-- start of TEXT PROVIDED --

A local icon is about to get a major face lift in an attempt to Get Modern.
The Hanover Mall was sold recently (to PECO Real Estate Partners, for $39.5 million), and the new owners came out this week and debuted their plans for the Route 3 landmark.
The plans are radical. it involves the Hanover Mall becoming a sort of outdoor mall, along the lines of Shops At The 5 in Plymouth or even- keeping it Plymouth- the Colony Place mall with the Wal-Mart. Rather than enter one big building with all the shop entrances inside the mall, you can pull up to whatever store you want to go to.
Malls, aka large scale public shopping centers, have been around at least as long as Rome, and actually predate Rome if you're willing to break out the dictionary and argue Semantics for a while. Trajan's Market in Rome is the first one with a name I can find, but Istanbul, Damascus, Tehran, Oxford, Paris and St. Petersburg have malls that are older than America. Timbuktu, technically a city, was essentially a mall that was fortunate enough to have culture spring up around it.
America mastered the mall, and we were/are the catalyst behind the advent of the modern mall. America is big, and we spread ourselves further out than European or Middle Eastern people do. This led to us getting into cars and highways and- most importantly- Suburbia.
Notice that all of the old malls that I named are based in cities. For much of history, people would take their goods into the cities, where the large numbers of people gave them the largest market possible for those goods. Cars, trains and highways allowed Americans to flee the teeming industrial cities, and they didn't want to have to trek back into the Metropolis every time they needed a vacuum cleaner or a manicure.
In the same vein, the low population density of a suburb means that you can't set up a vacuum store in town and sell enough of them to earn a living. Americans also need a great variety of stuff, and there is only so much room on Main Street. You can't fit every sort of store that someone needs in one town.

-- end of TEXT PROVIDED --
-- start of DATA SHOWN --

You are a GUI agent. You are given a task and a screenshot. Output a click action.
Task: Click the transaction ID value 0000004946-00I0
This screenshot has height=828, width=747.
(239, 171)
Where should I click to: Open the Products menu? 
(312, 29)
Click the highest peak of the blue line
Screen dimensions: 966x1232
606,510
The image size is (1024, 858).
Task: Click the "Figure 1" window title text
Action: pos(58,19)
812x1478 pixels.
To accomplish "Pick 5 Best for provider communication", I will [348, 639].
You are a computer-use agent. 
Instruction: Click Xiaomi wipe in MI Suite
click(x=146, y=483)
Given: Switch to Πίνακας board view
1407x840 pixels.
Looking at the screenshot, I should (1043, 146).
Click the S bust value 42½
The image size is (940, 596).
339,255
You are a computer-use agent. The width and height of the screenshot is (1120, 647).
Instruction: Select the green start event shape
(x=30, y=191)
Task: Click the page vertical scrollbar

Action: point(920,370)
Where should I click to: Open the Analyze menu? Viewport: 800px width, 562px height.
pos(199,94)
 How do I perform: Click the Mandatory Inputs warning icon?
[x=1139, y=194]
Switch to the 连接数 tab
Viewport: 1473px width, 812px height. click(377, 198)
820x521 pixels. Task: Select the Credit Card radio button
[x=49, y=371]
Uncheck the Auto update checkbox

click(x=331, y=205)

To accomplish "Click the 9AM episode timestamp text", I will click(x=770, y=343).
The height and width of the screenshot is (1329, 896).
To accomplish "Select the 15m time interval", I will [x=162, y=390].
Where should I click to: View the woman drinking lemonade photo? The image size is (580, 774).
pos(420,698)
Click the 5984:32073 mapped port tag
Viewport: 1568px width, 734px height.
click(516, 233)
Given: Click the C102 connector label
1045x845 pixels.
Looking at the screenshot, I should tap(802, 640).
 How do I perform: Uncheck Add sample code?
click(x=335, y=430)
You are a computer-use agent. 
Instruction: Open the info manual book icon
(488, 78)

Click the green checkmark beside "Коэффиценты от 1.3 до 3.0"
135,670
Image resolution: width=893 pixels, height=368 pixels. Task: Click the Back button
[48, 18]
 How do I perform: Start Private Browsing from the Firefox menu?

-- end of DATA SHOWN --

_PROBLEM STATEMENT_
Pick up the piece on the Hanover Mall makeover and the history of malls right after its last sentence, and keep going in the same voice.

_TASK RESPONSE_
Keep in mind, this is pre-Internet. If you need a part for your wood stove and it's 1972, you can't just order it online. You can't even Google up a location for the Wood Stove Parts store a few towns over from you. That's just how it was back then. "The Internet must have sucked in the 1920s," as one of my students once said.
The solution? Build an airport-sized building, and fill it with every sort of shop that a person could want. Space these buildings out, maybe one or three per county. Soon enough, rather than trekking town to town in search of an obscure product that you need, you can walk through a mall full of more stuff than you could possibly even take a crack at buying in an average life span. Walk through your local mall today, and you'll probably see several dozen stores that you will never set foot in. "This place has got everything," as Joliet Jake once said.
Laws opening up land for development and tax dodges where real estate investment trusts could avoid corporate income taxes spurred mall growth. Retail Stores dominated America. The enclosed suburban mall style (like Hanover) came about in the 1950s. By 2015, there was 48 square feet of retail space for every American.
Malls are deeply ingrained in American culture. While I lack the fashion knowledge, several girls in Duxbury that I knew in high school could tell where someone was from by a formula of A (what they're wearing) = B (which mall had an Old Navy or whatever), which = C (the kid must be from the region which had that mall), so A = C.
Every kid in every 1980s movie who wasn't babysitting or selling drugs worked in a mall. I think that all of the non-Spicoli kids from Fast Times At Ridgemont High worked in a mall. The best car chase in The Blues Brothers went through a mall.
The Hanover Mall has stood in place since 1971, and was the only mall in the region until they put the Independence Mall (now known by the newly redesigned and ridiculous Kingston Collection moniker). If you commute to Boston up Route 3 from anywhere south of Exit 13, you look at the Hanover Mall twice a day.
Any kid from the 1980s Irish Riviera who was too far from the South Shore Plaza didn't have many mall choices. Hanover was your mall. It's where you did your school shopping, where the cinema was, where to try to get girls before you figured out Beer... it was where you could buy jeans and have a pretzel while someone was fixing your brakes. If you couldn't knock off your Christmas shopping in one trip there, you weren't trying hard.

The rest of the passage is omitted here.